Jepson considered the evidence. ‘So Warren Leach’s associates plan on him taking the blame for Jenny Weston’s murder. How convenient for them.’

‘And clever. They’ve all got their story straight.’

‘Well, let’s face it,’ said Hitchens. ‘It’s convenient all round.’

They all looked at Ben Cooper. But Cooper sat very still, his lips pressed together, saying nothing. Now was the time for saying nothing, if ever it had been the time. They were expecting a comment from him that would never come.

Soon, there would be another police funeral for him to attend, when Todd Weenink was buried with all the honours befitting an officer who had died in the course of duty. But for now there was nothing to be said. Nothing that Cooper could possibly hope to put into words.

Next day, there was a new notice pinned to the board in the corridor. Officers were gathered round to read it.

‘Mr Tailby’s being posted to Ripley,’ one said. ‘And the new DCI’s been named.’

‘Oh? Is it DI Hitchens?’ Ben Cooper elbowed his way closer to the noticeboard. He was aware of an odd mood among the officers around him. A dark, cynical mood.

‘No, mate,’ said someone. ‘We’re getting a new Detective Superintendent from South Yorkshire, and a DCI is transferring from B Division. More foreigners on our patch.’

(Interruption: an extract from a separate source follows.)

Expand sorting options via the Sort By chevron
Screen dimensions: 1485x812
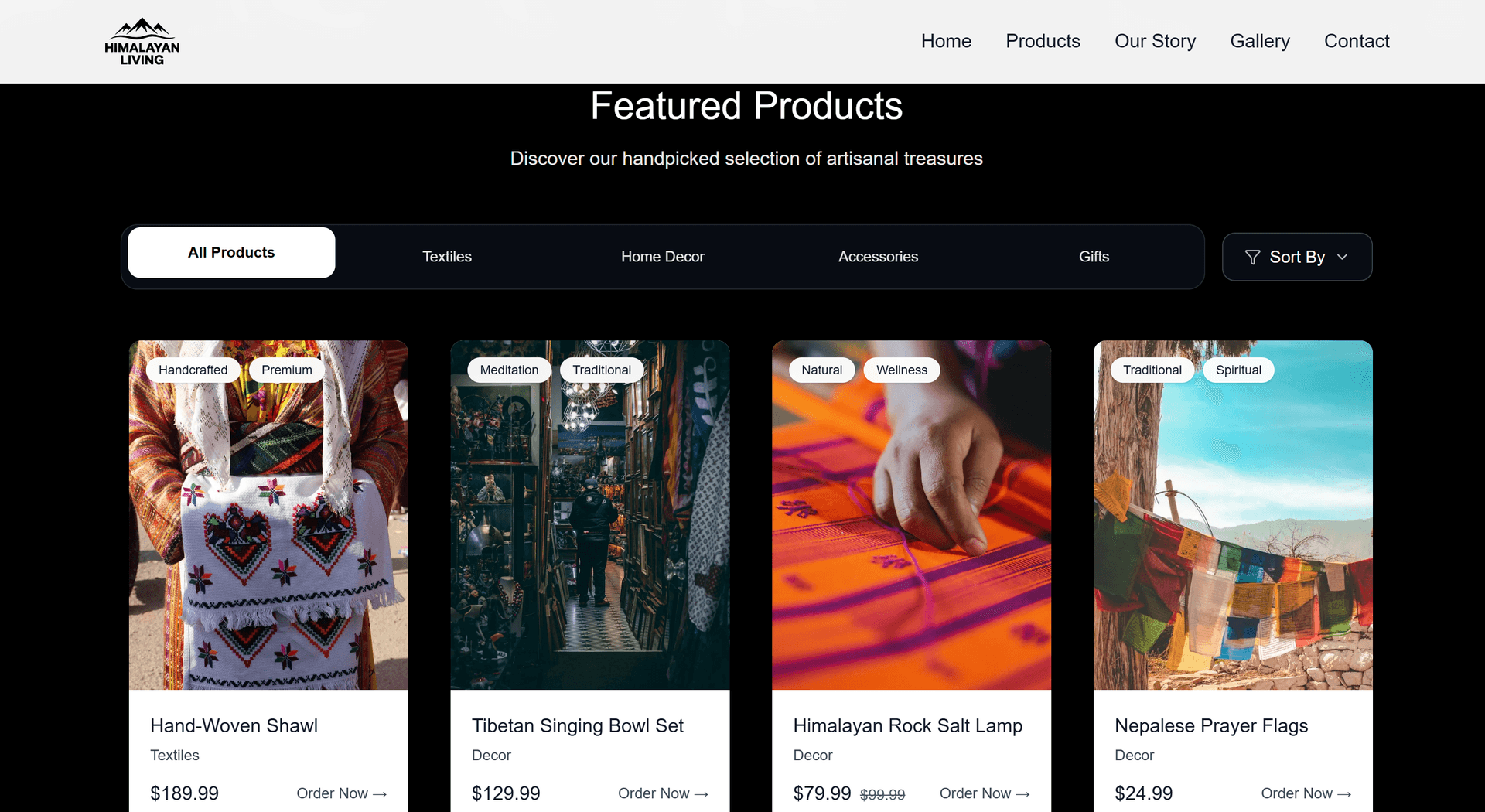[1343, 257]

Cooper read through the praise of Tailby and some indecipherable details of his new headquarters role, then skimmed through the new appointments before reaching the final pay-off line: ‘Detective Inspector K. Armstrong has been appointed Detective Chief Inspector, B Division, to succeed DCI Maddison.’

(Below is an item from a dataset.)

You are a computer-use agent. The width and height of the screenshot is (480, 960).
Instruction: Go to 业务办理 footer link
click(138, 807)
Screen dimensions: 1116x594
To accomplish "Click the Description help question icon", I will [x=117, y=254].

‘Armstrong’s done well for herself,’ said someone.

‘Right.’

‘Her paedophile operation got a good press. Lots of arrests.’

‘Well, what can you say?’

They looked over their shoulders, watchful for unfriendly ears, afraid of uttering a politically incorrect word.

‘It’s good news for some,’ said Cooper.

‘Yes, if you’re one of the sisters.’

‘Who do you mean?’ It was DC Gardner, trying to force herself into the group. ‘Acting DS Fry is it? Her and Armstrong? There’s more to it than that, from what I’ve heard. Sisters is right.’

‘You listen to the sound of your own voice too much, then,’ said Cooper. Then he turned and saw Diane Fry herself, standing at the corner of the corridor. He wasn’t sure how much she had heard. She was pale and drawn. The wound on her cheekbone was red and angry, the stitches stretching the flesh tight below her eye.

Before anyone else noticed her, she had slipped away, disappearing back into the shadows as if she hadn’t been there at all.

Half an hour later, Diane Fry emerged from DI Armstrong’s office knowing that she had burned her boats. It was a curiously satisfying feeling. Armstrong had not been pleased at her decision not to take the job with her team. But Fry knew it hadn’t been right for her. Not now.

Sisters. It was that one word that had finally repulsed her. She had no sisters here. Not Kim Armstrong, nor any of her associates. Not Maggie Crew, nor any of the other women she was obliged to be polite to during the course of her job. They were not sisters, not even friends – merely acquaintances, or colleagues. It was the claim of sisterhood that she could not stomach, that made the bile rise in her throat.

Fry opened her bag and slipped the creased photograph out of her credit-card holder. She had only one sister, and this was her. This young woman would now be a stranger, as unrecognizable to Fry as the homeless druggies of Sheffield were. Their relationship was a dead thing, a fragment of the past, yet still remembered and treasured.

Carefully, Fry put the photo back. The things that people craved were so strange. The longing for what would do you no good at all was utterly incomprehensible.

Sisters? Like daughters, sisters were something special, not to be taken lightly. No, ma’am. You were not Diane Fry’s sister, and you never would be.